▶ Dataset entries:
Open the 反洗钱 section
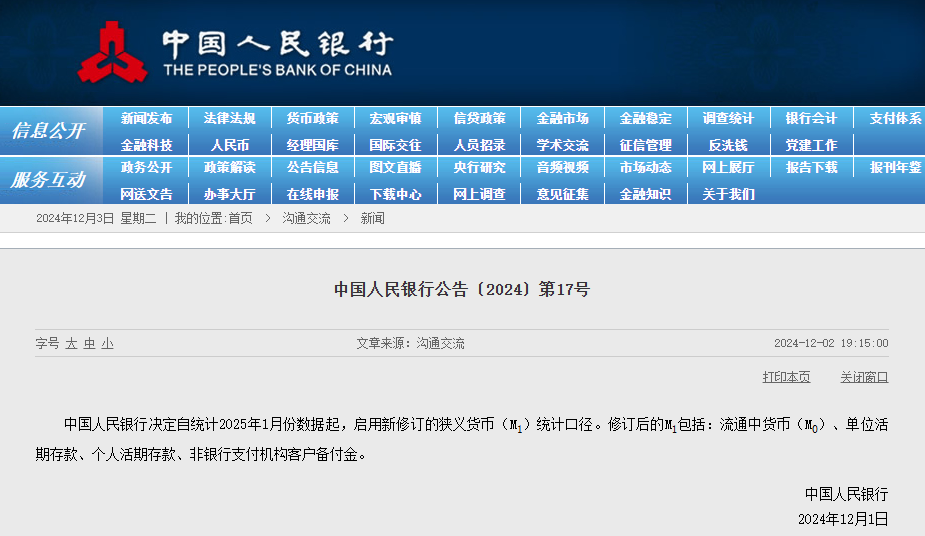The image size is (925, 536). (x=728, y=145)
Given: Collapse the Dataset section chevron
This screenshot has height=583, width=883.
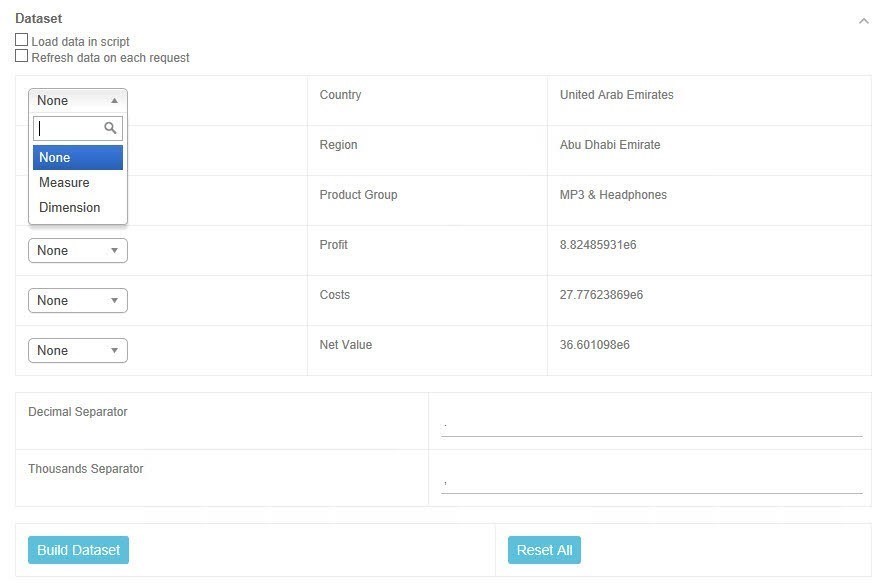Looking at the screenshot, I should (x=863, y=21).
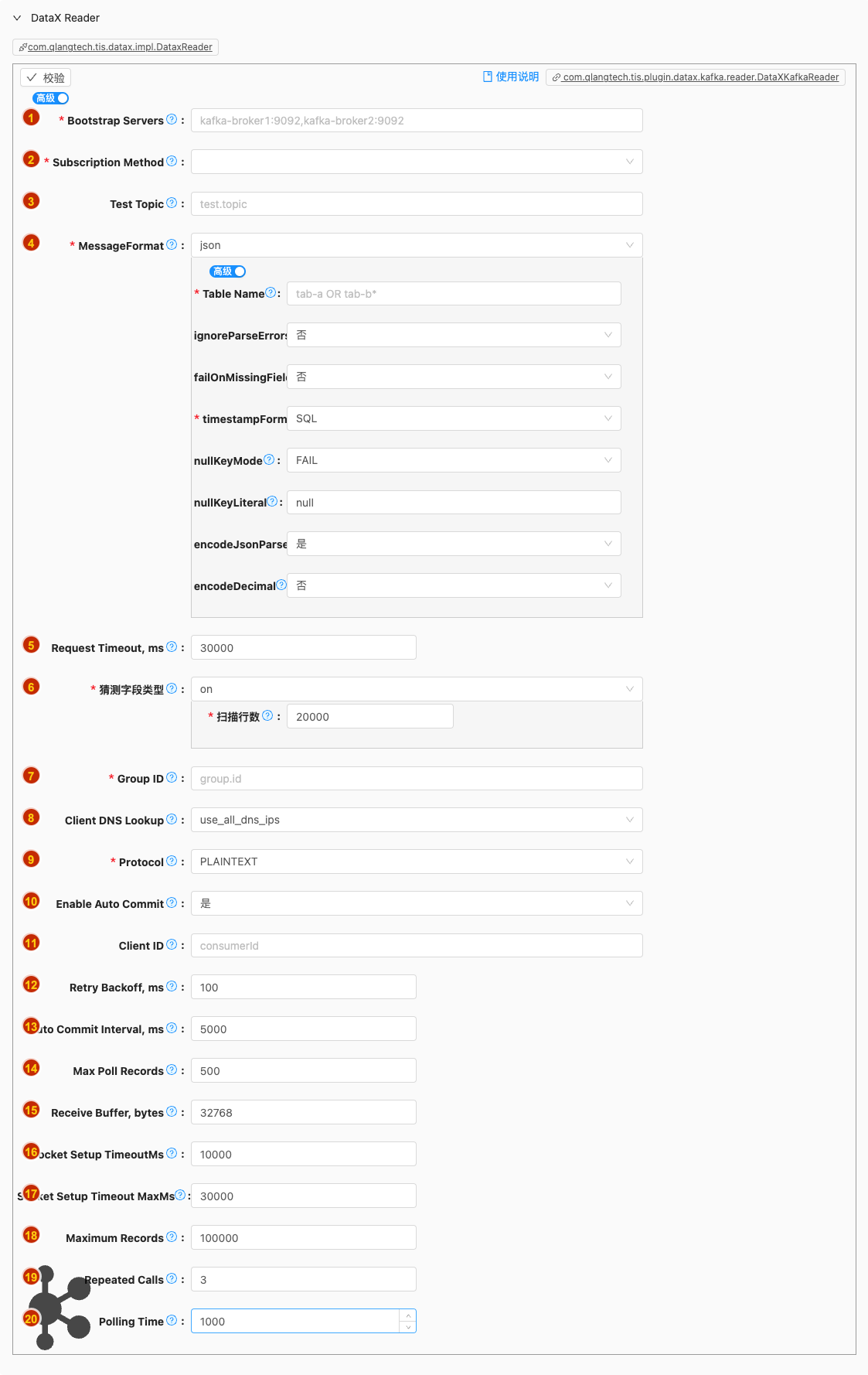
Task: Increase Polling Time with up stepper arrow
Action: point(408,1315)
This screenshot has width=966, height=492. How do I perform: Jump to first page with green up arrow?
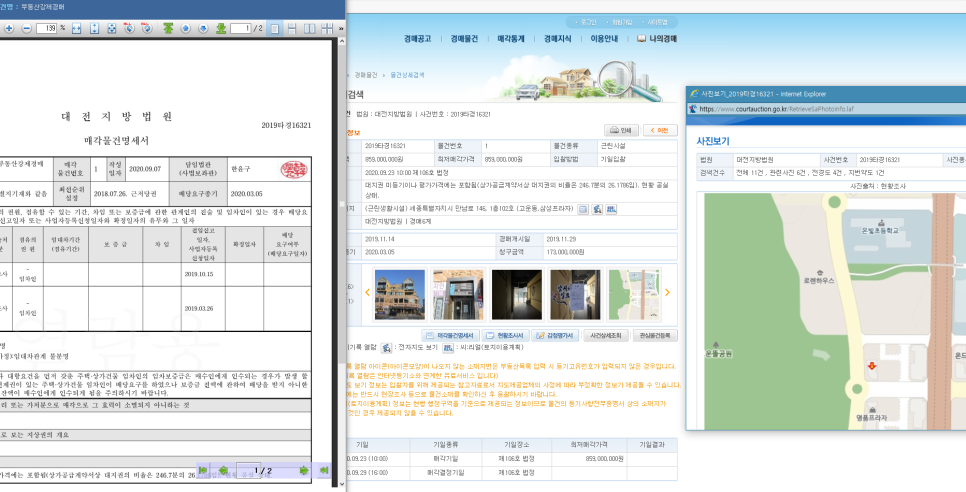[167, 29]
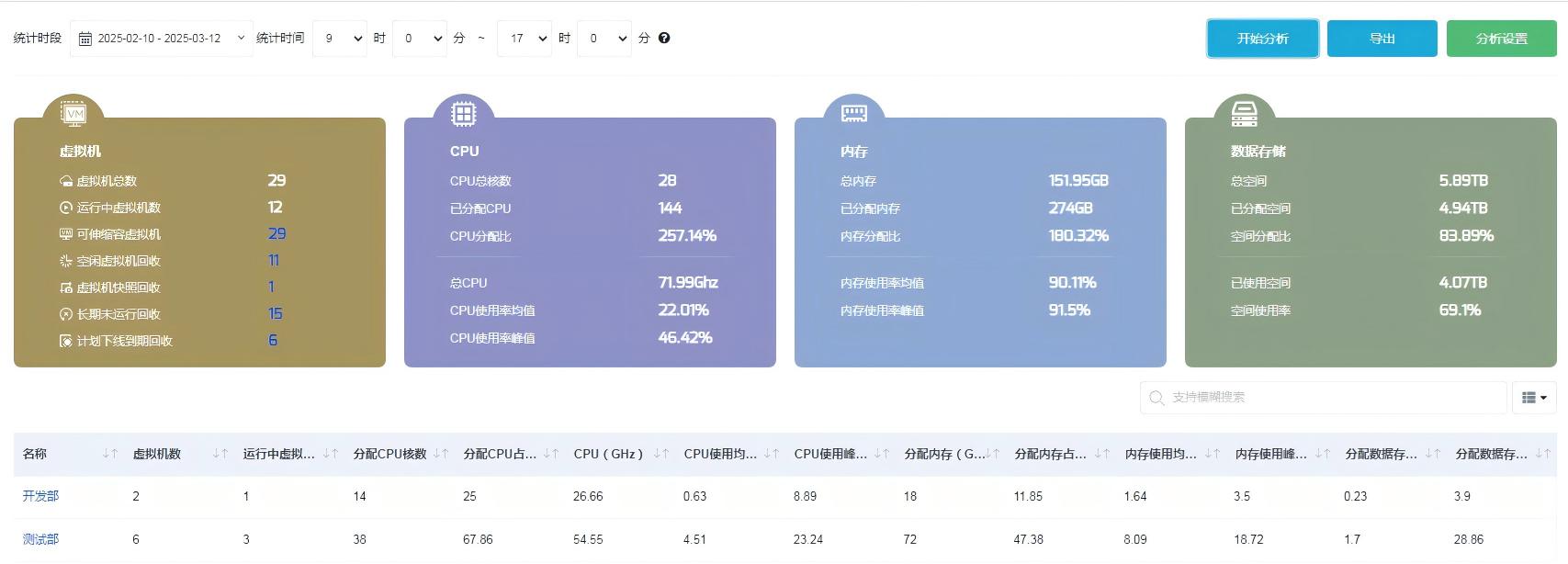1568x564 pixels.
Task: Click the help question mark icon
Action: pos(664,39)
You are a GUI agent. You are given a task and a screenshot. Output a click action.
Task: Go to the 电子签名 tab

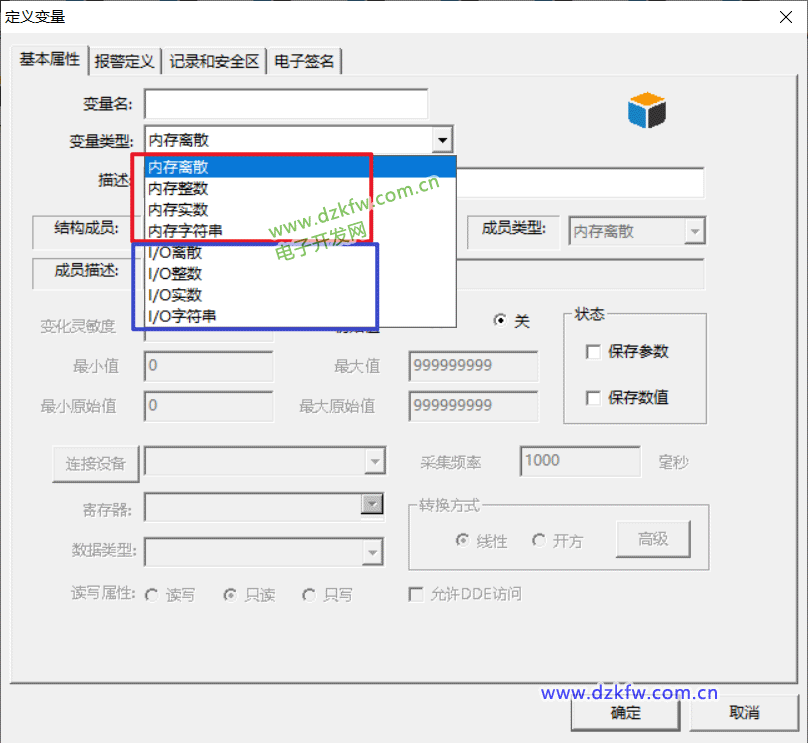[x=304, y=61]
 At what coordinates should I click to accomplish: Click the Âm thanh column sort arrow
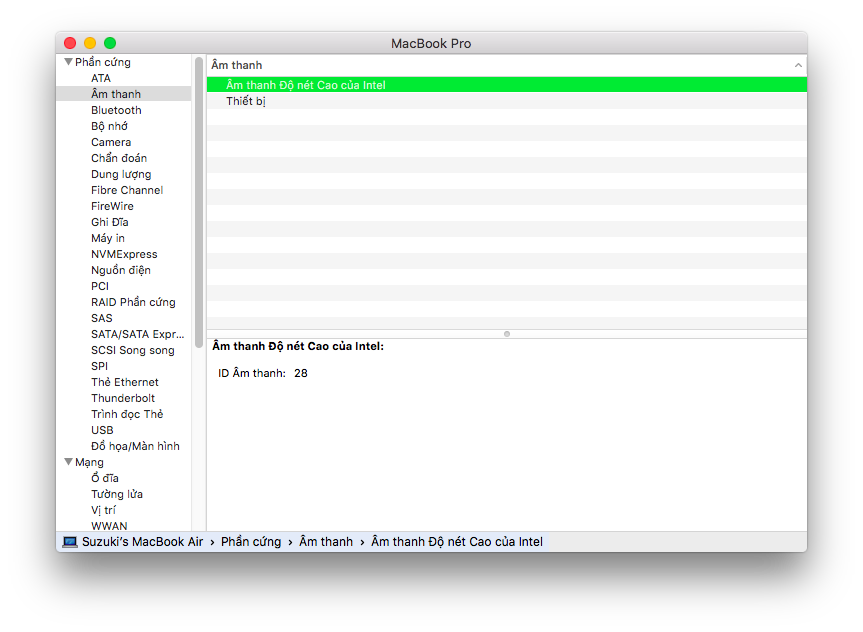(x=798, y=65)
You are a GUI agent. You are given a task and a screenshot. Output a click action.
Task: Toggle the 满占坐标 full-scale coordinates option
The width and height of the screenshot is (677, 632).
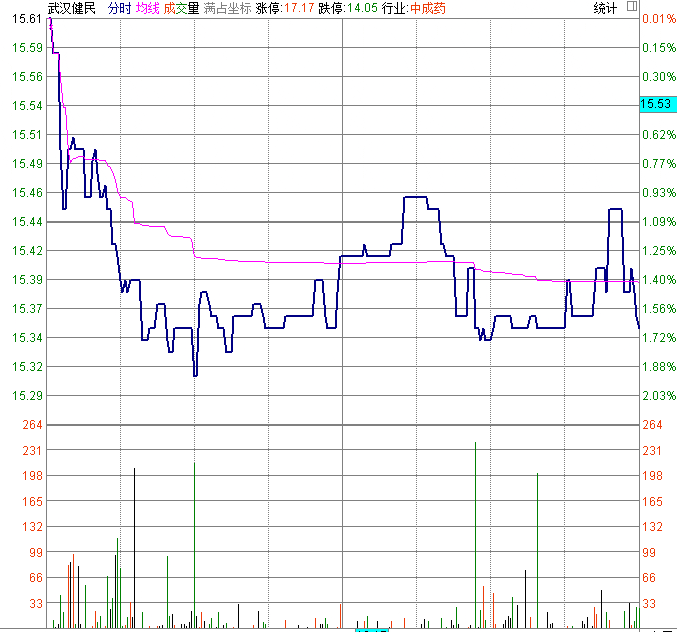tap(226, 8)
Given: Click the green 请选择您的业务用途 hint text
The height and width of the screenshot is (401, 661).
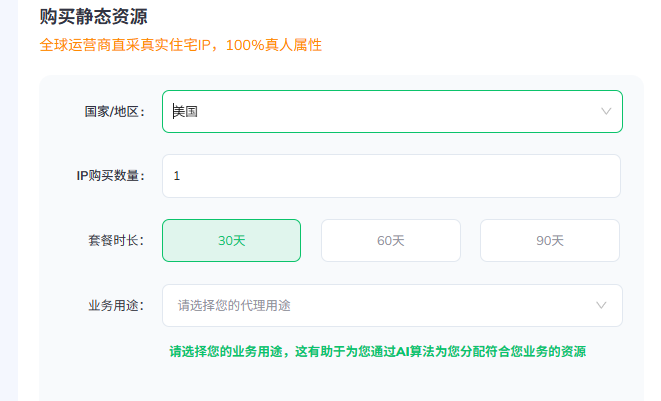Looking at the screenshot, I should coord(377,351).
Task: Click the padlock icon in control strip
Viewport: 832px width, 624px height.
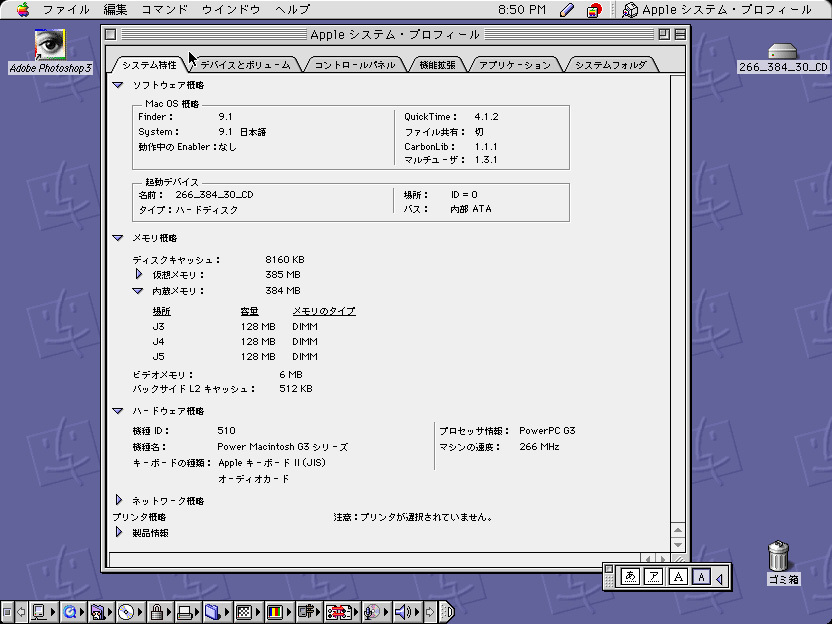Action: tap(156, 612)
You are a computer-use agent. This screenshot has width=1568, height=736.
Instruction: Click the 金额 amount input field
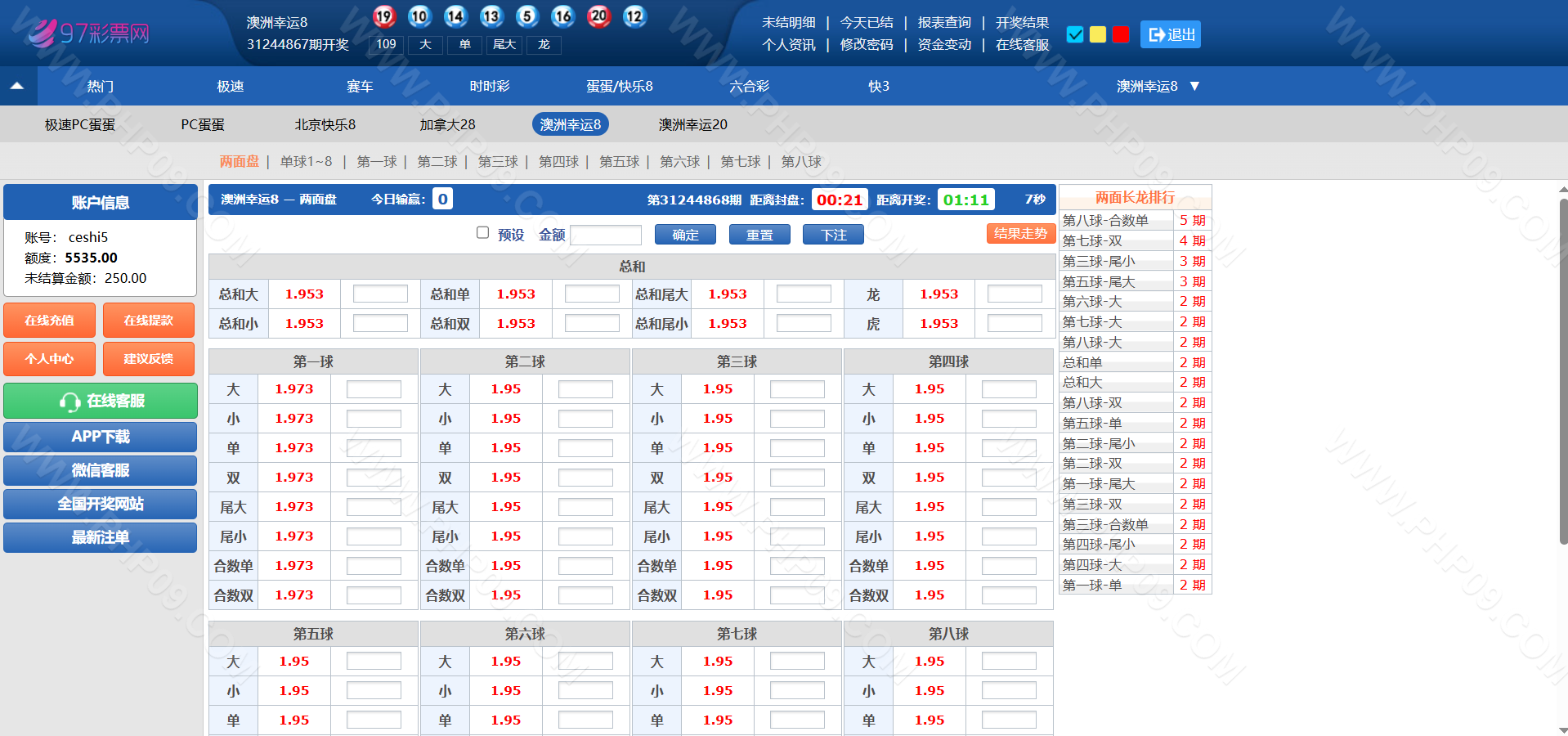605,236
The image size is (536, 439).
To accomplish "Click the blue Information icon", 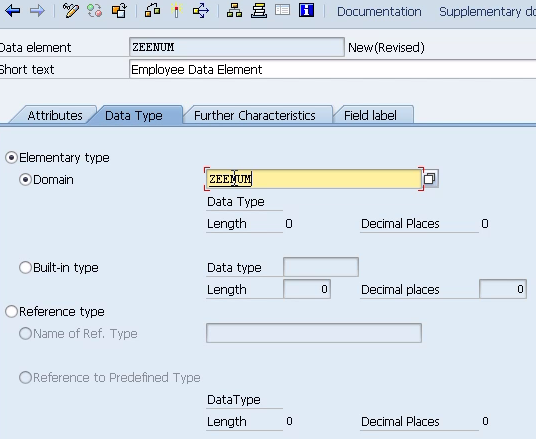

▶ PROBLEM TO SOLVE:
Each line of the data above must be reproduced as written. Skip the pictures.

▶ WRITTEN ANSWER:
Open the 反洗钱 section
The image size is (925, 536). (x=728, y=145)
Given: Collapse the Dataset section chevron
This screenshot has height=583, width=883.
Looking at the screenshot, I should (x=863, y=21).
Task: Increase Polling Time with up stepper arrow
Action: point(408,1315)
This screenshot has width=966, height=492. How do I perform: Jump to first page with green up arrow?
[167, 29]
1568x564 pixels.
Task: Click the help question mark icon
Action: pos(664,39)
You are a GUI agent. You are given a task and a screenshot. Output a click action.
Task: Go to the 电子签名 tab

[x=304, y=61]
 At what coordinates should I click to accomplish: Click the Âm thanh column sort arrow
(x=798, y=65)
You are a GUI agent. You are given a task and a screenshot. Output a click action.
Task: Toggle the 满占坐标 full-scale coordinates option
The width and height of the screenshot is (677, 632).
tap(226, 8)
Given: Click the green 请选择您的业务用途 hint text
The height and width of the screenshot is (401, 661).
Looking at the screenshot, I should coord(377,351).
Task: Click the padlock icon in control strip
Viewport: 832px width, 624px height.
Action: tap(156, 612)
You are a computer-use agent. This screenshot has width=1568, height=736.
Instruction: Click the 金额 amount input field
605,236
The image size is (536, 439).
To accomplish "Click the blue Information icon", 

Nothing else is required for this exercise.